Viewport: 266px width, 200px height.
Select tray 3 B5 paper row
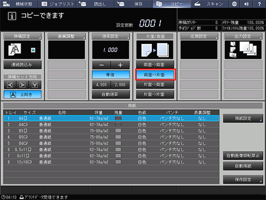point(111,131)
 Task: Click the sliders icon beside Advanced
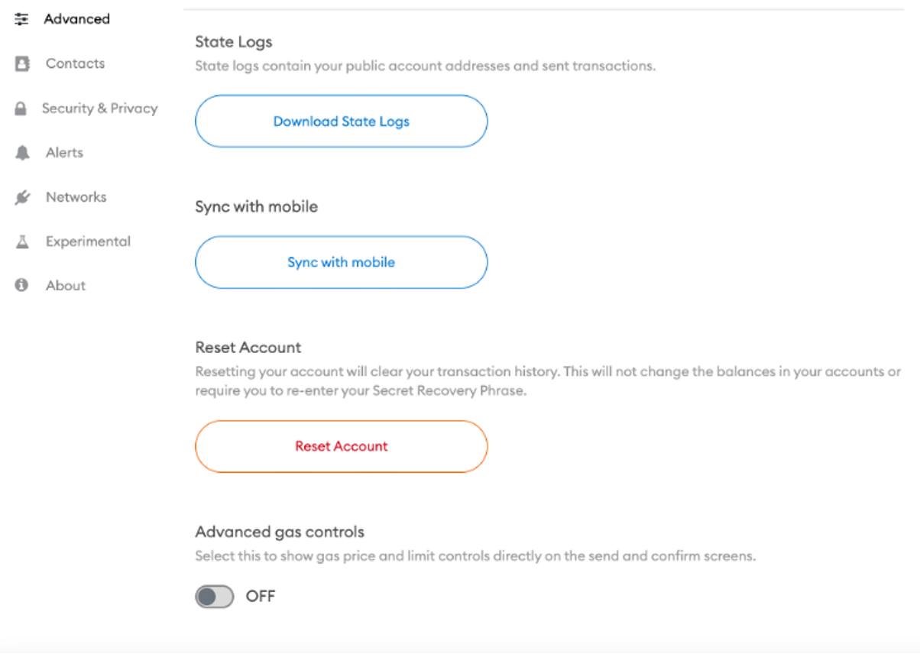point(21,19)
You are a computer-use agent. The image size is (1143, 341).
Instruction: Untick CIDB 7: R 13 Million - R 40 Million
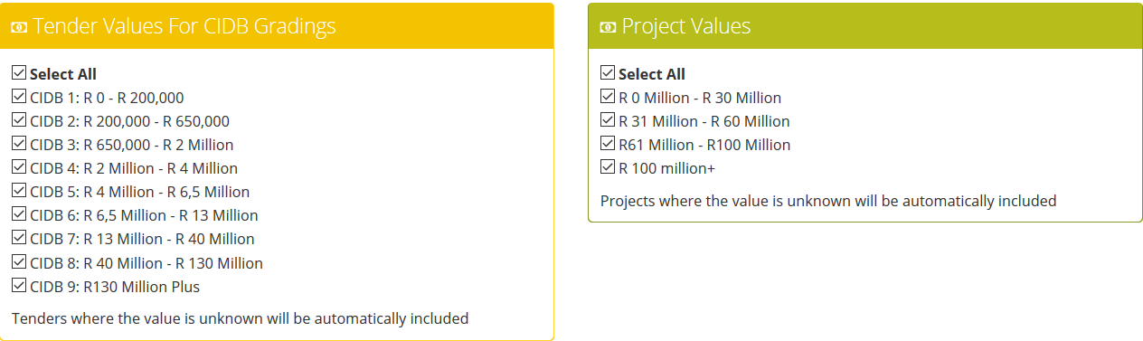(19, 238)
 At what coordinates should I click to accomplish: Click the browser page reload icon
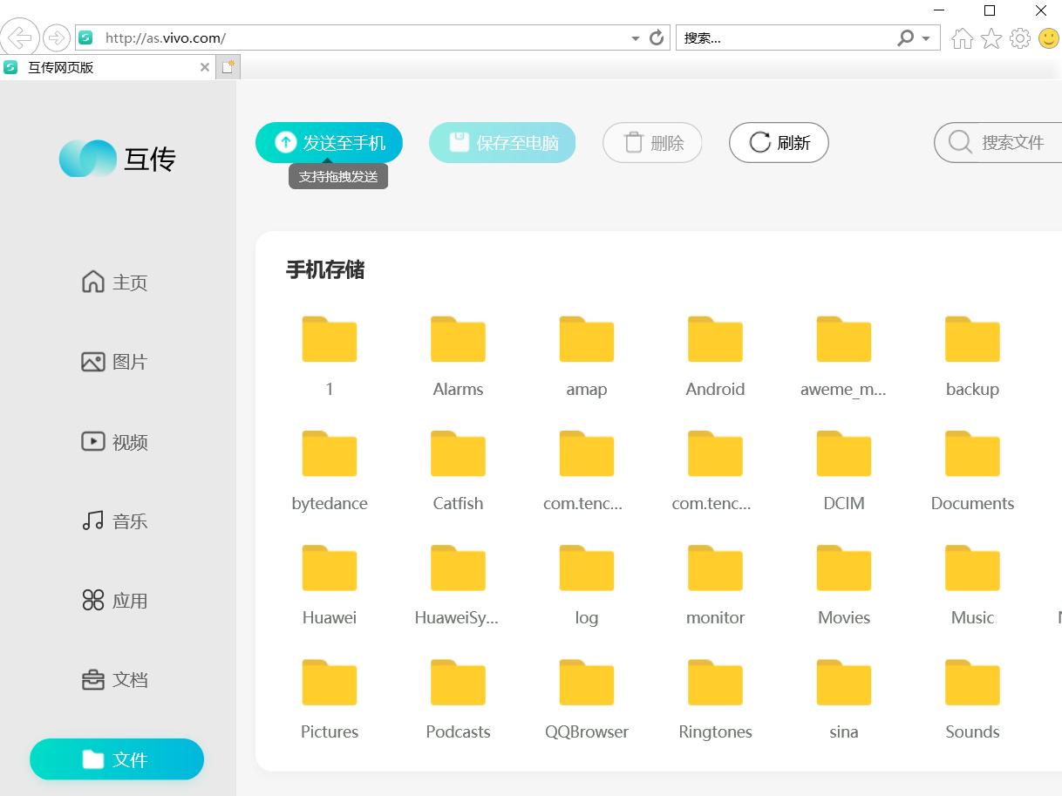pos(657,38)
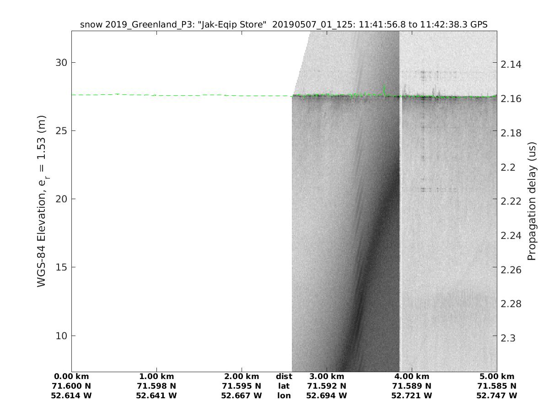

Aim
Can you return every line of the listing above word for word, with the pictures left out?

Correct answer
Viewport: 266px width, 200px height.
Select tray 3 B5 paper row
point(111,131)
 Task: Click the sliders icon beside Advanced
point(21,19)
You are a computer-use agent. The image size is (1143, 341).
Instruction: Untick CIDB 7: R 13 Million - R 40 Million
(19, 238)
 At what coordinates should I click to accomplish: Click the browser page reload icon
pos(657,38)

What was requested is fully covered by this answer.